KENDARI, LENTERASULTRA.COM – Aktivitas pertambangan di Sulawesi Tenggara (Sultra) rupanya bukan hanya berkontribusi terhadap kerusakan alam, melainkan juga terhadap sejumlah infrastruktur yang susah payah dibangun.
Infrastruktur jalan kerap kali memang kerap menjadi persoalan utama provinsi Sulawesi Tenggara (Sultra). Kondisi jalan rusak bisa anda saksikan ketika berkunjung ke sejumlah titik.
Sebut saja jalan Ladongi yang merupakan jalan penghubung antara Kabupaten Kolaka Timur dan Konawe Selatan.

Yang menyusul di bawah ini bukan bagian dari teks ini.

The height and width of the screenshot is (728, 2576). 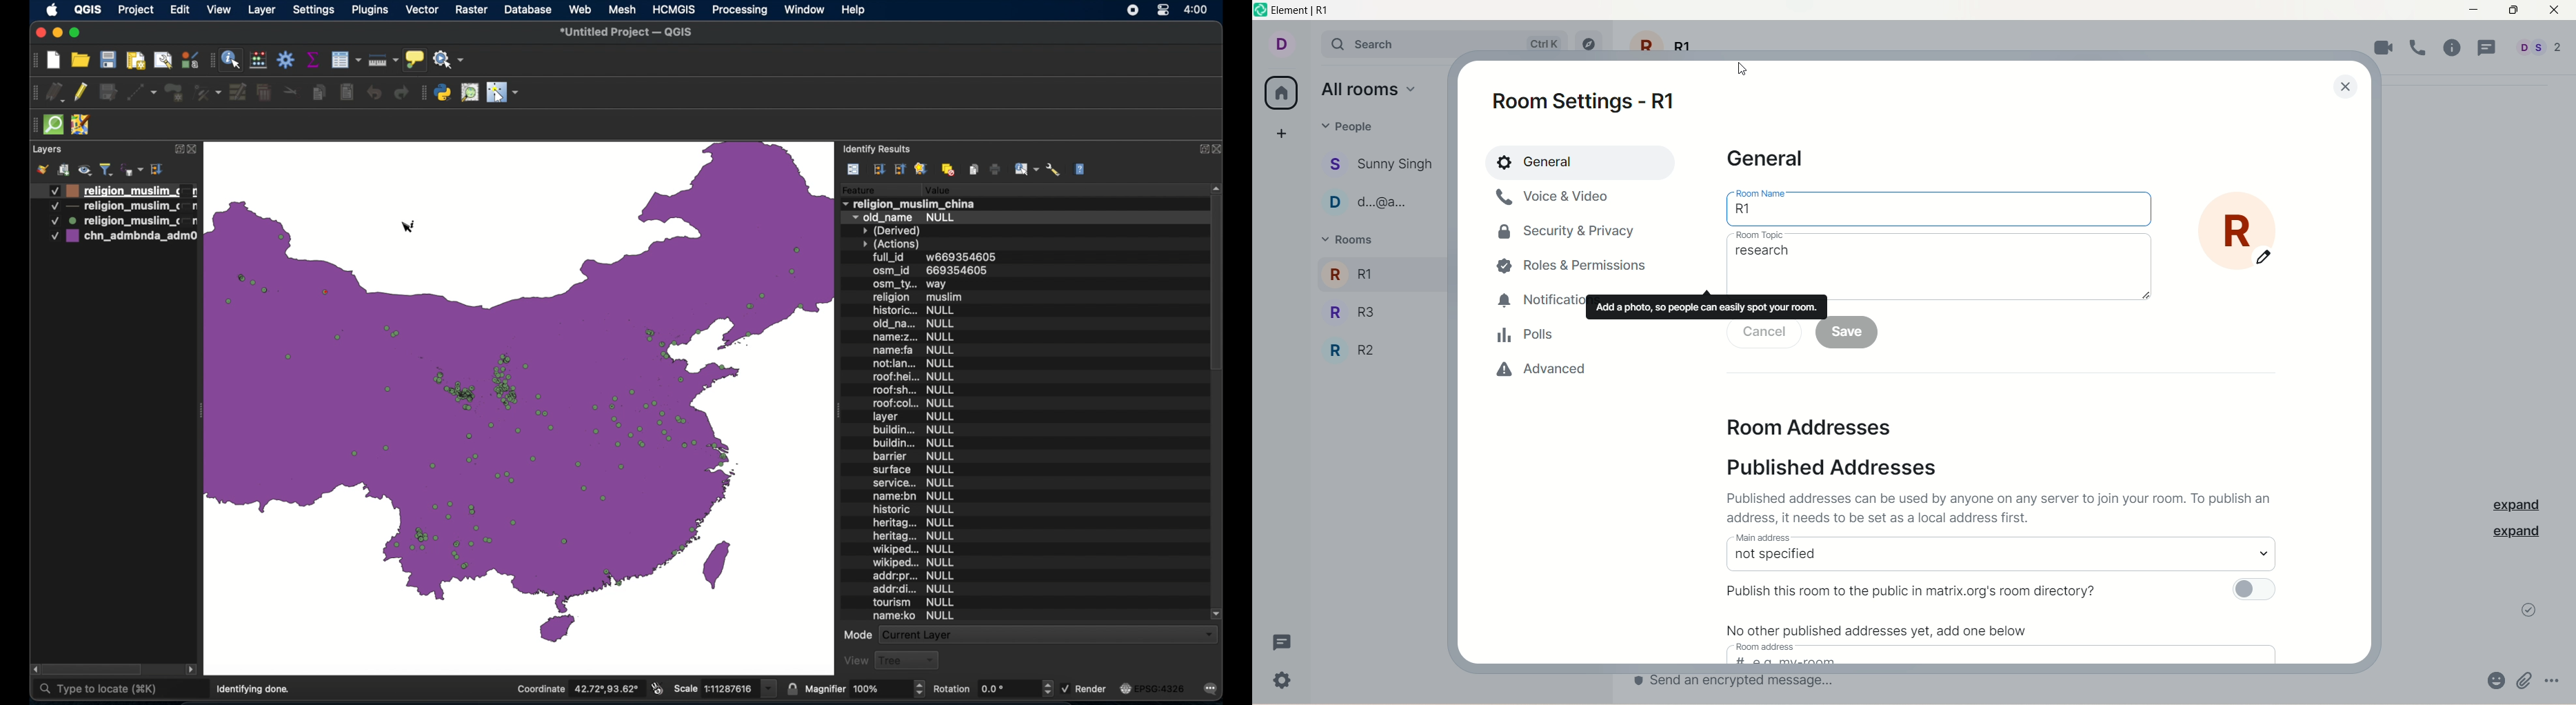 What do you see at coordinates (2527, 612) in the screenshot?
I see `message sent` at bounding box center [2527, 612].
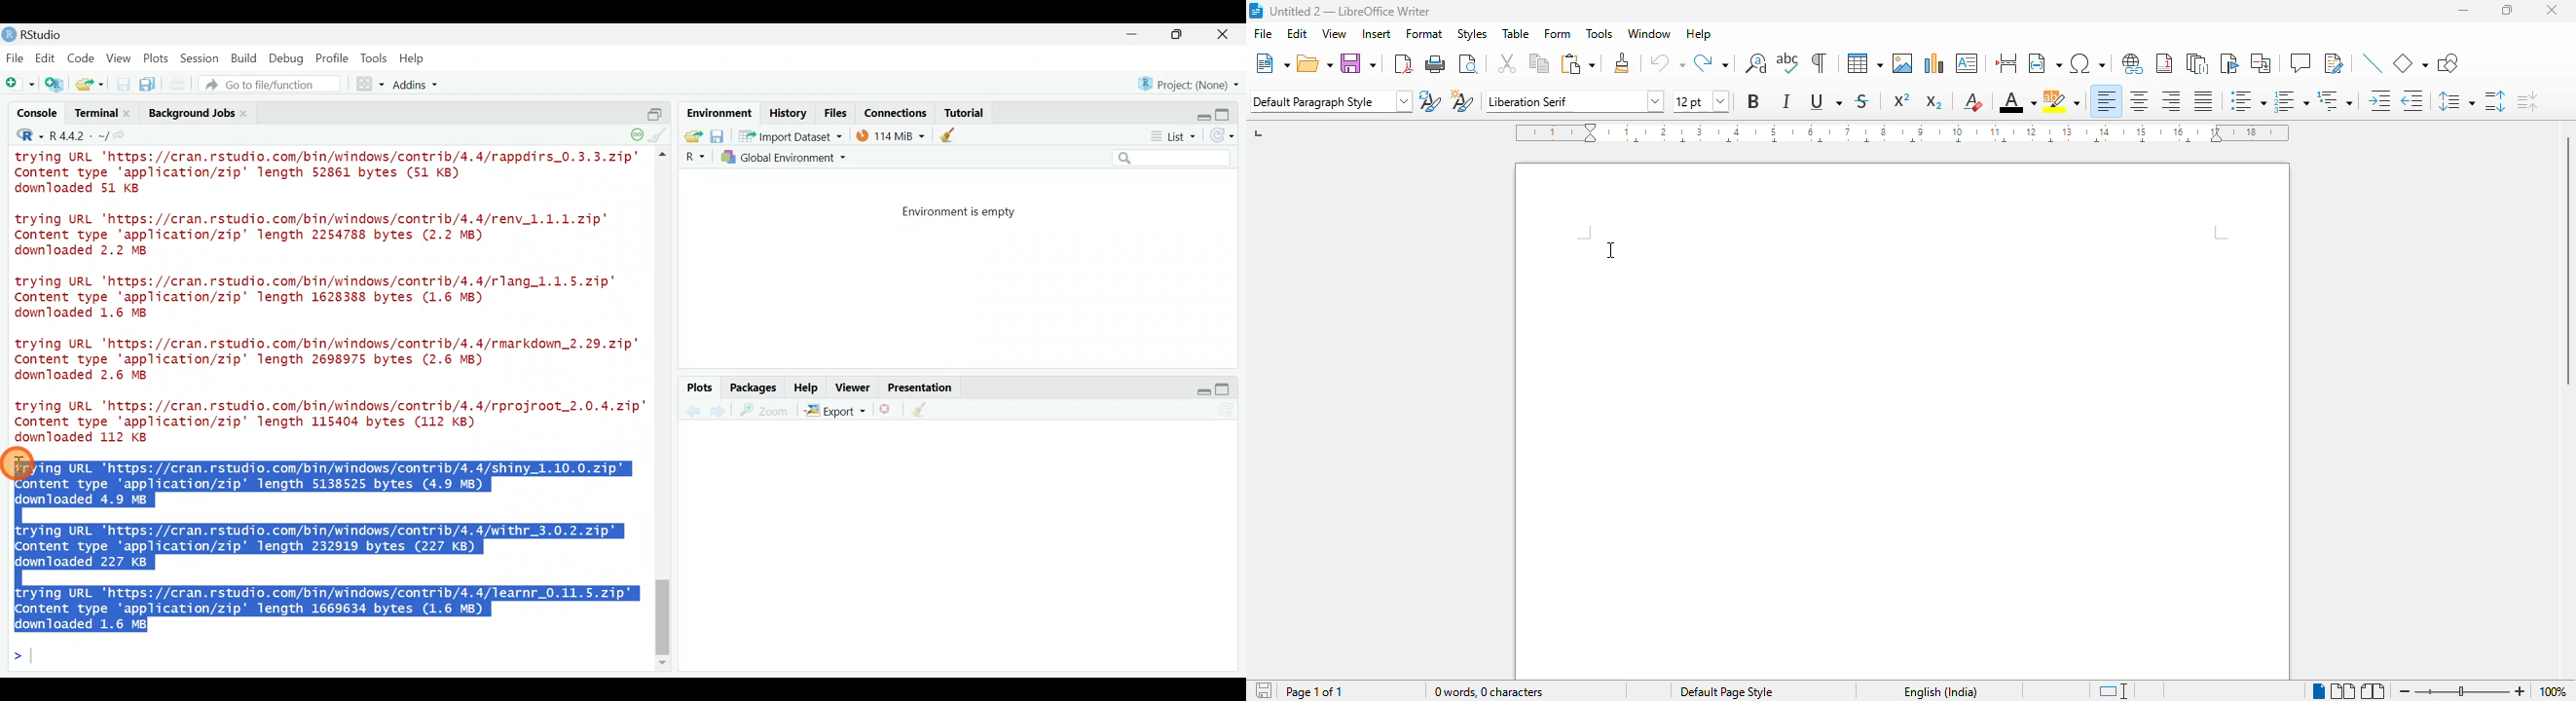  Describe the element at coordinates (693, 411) in the screenshot. I see `next plot` at that location.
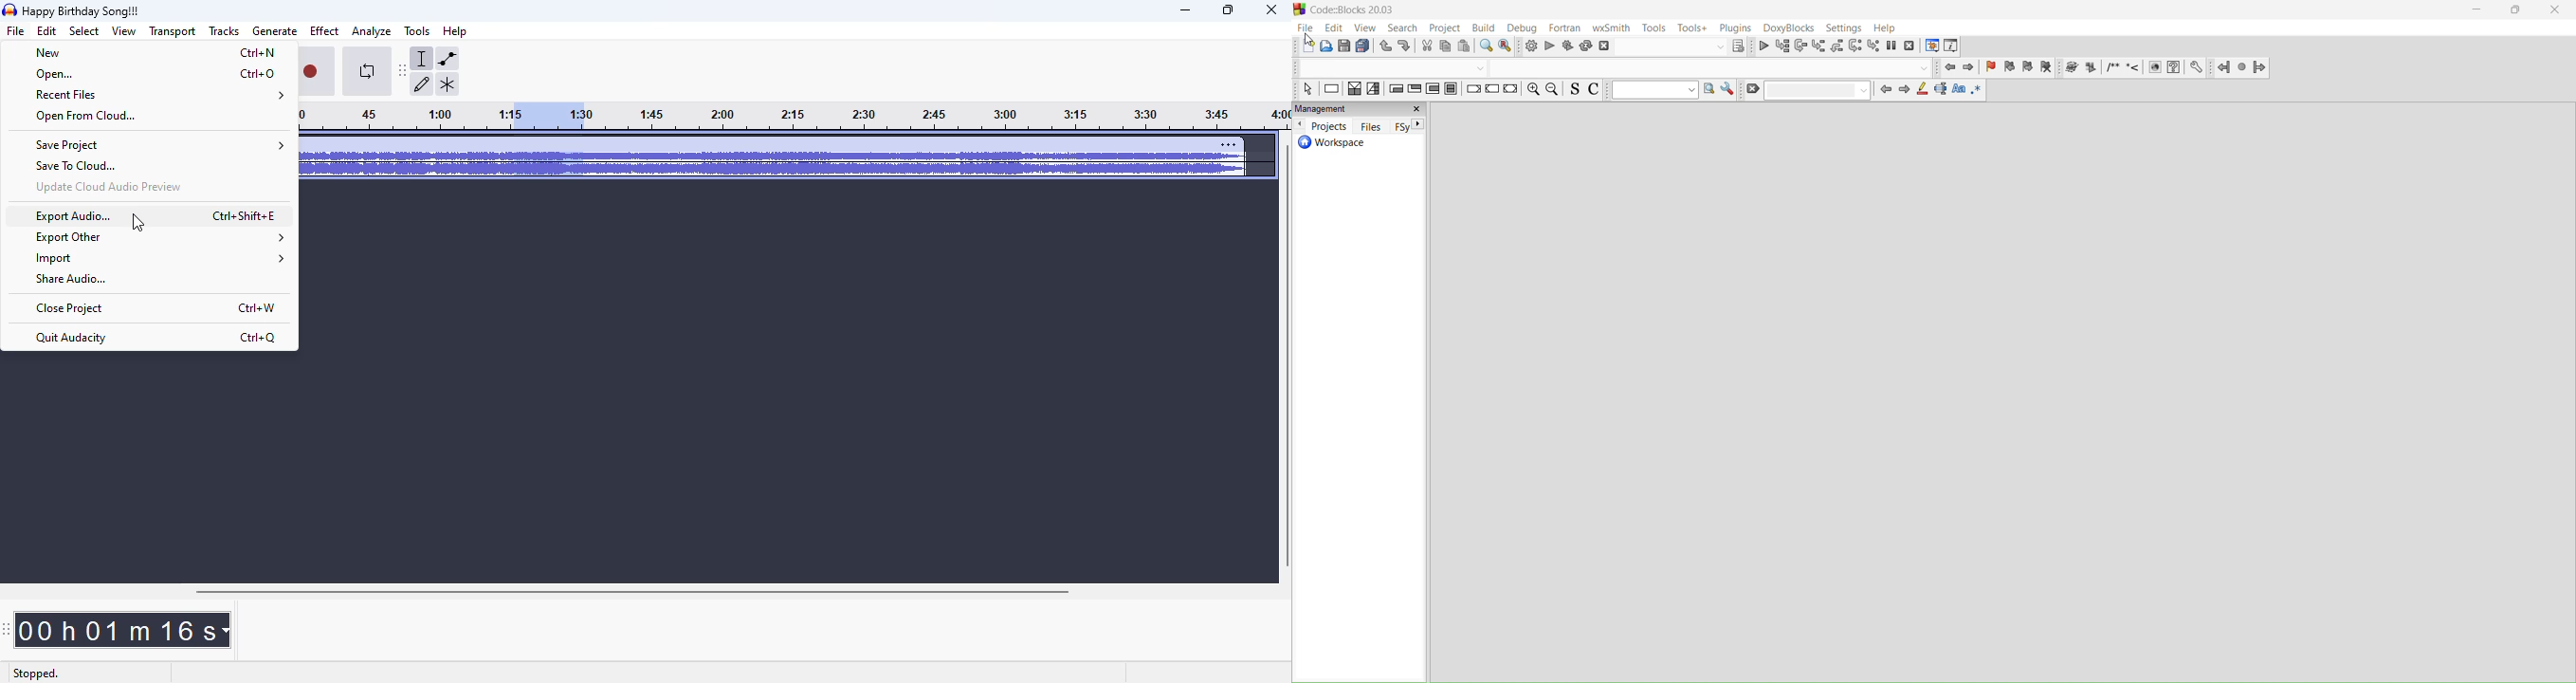 This screenshot has height=700, width=2576. Describe the element at coordinates (171, 31) in the screenshot. I see `transport` at that location.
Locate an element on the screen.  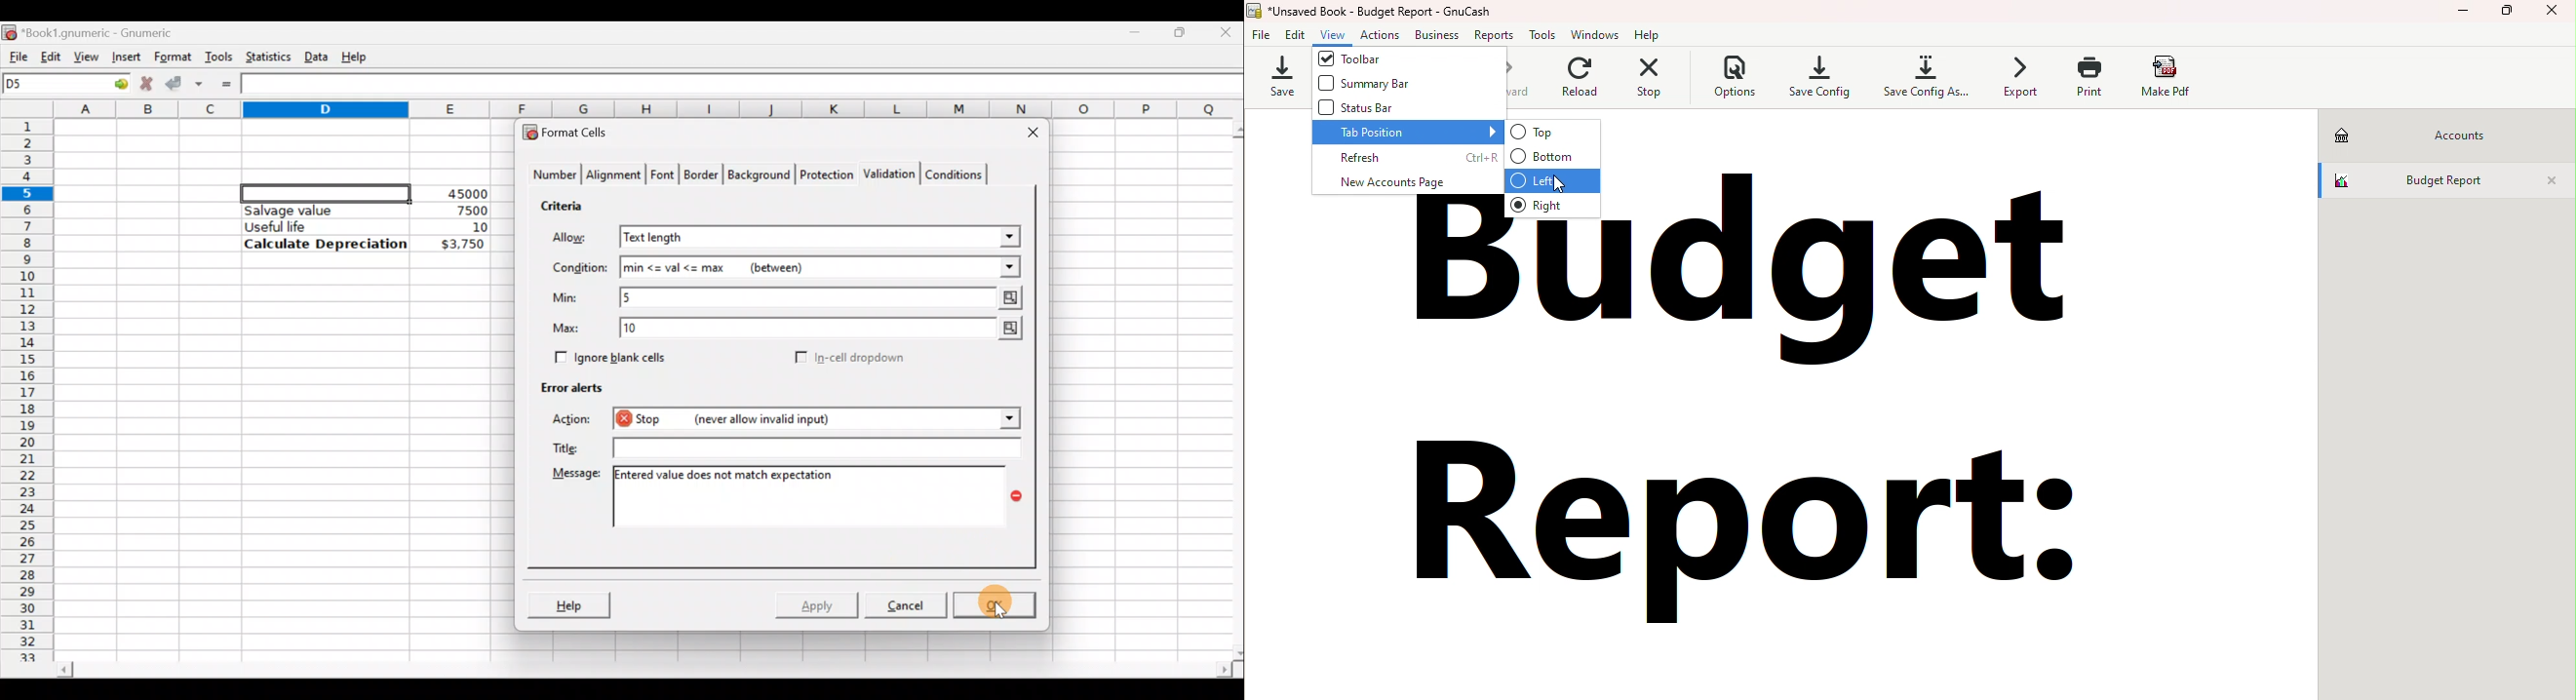
Alignment is located at coordinates (615, 176).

Akses jalan lintas Provinsi, Morosi-Konut rusak parah dan masih banyak lainnya yang tidak dapat disebutkan satu persatu.
Pengamat Infrastruktur Sultra, Edward Ngii berpandangan, rusaknya jalan di sejumlah titik tidak terlepas dari geliat pertambangan di Sultra beberapa tahun terakhir. Sebab, kendaraan berat perusahaan tambang berlalu lalang setiap hari. Mereka mengangkut hasil material galiannya kondisi ini berkontribusi besar terhadap kerusakan jalan. Sedangkan kapasitas jalan yang dibuat oleh pemerintah diperuntukan untuk kendaraan standar yaitu dengan batas beban maksimal 8 ton.
“Tapi kendaran yang melintas di jalan raya melebihi tonase 8 ton saja. Kebanyakan mobil-mobil tersebut milik perusahaan tambang, sehingga jangan heran daya rusak jalan begitu cepat dirasakan,” ungkapnya di Kendari seperti ditulis Rabu, (17/7/2019).
Menyikapi persoalan banyaknya jalan yang rusak di Sultra sebagian besar dilalui oleh perusahan tambang, Dekan Fakultas Teknik Universitas Halu Oleo (UHO) Kendari ini menyarankan, agar pemerintah provinsi dan pemerintah kabupaten/kota mengambil langkah tegas. Misalnya, pemerintah bisa meminta para investor mengalokasikan dananya untuk perbaikan atau pemeliharaan jalan.
“Tambang harus nyata memberikan kontribusi tidak saja memberikan retribusi. Tapi harus ada perhatian serius untuk daerah, sehingga plot anggaran perbaikan jalan meningkat,” ujarnya.
Diakuinya, jalan sangat menentukan kemajuan suatu daerah. Jalan yang bagus dapat membuka akses bagi para investor untuk berkunjung ke daerah tersebut karena sangat di dukung oleh infrastruktur.
Jebolan Unibersitas Gajah Mada (UGM) ini juga menyarankan agar pemerintah menggunakan beton untuk perbaikan jalan, khususnya di daerah-daerah tambang. Sebab kualitasnya lebih bagus daripada aspal.
Ia tak memungkiri, perbaikan jalan menggunakan material beton lebih mahal daripada menggunakan aspal. Namun, itu bisa diantisilasi dengan meanfaatkan slag nikel, hasi-hasil buangan tambangan.
“Kan sayang slag nikel dibuang ke laut dapat mencemari lingkungan dan biota laut. Mending dimanfaatkan,” pungkasnya.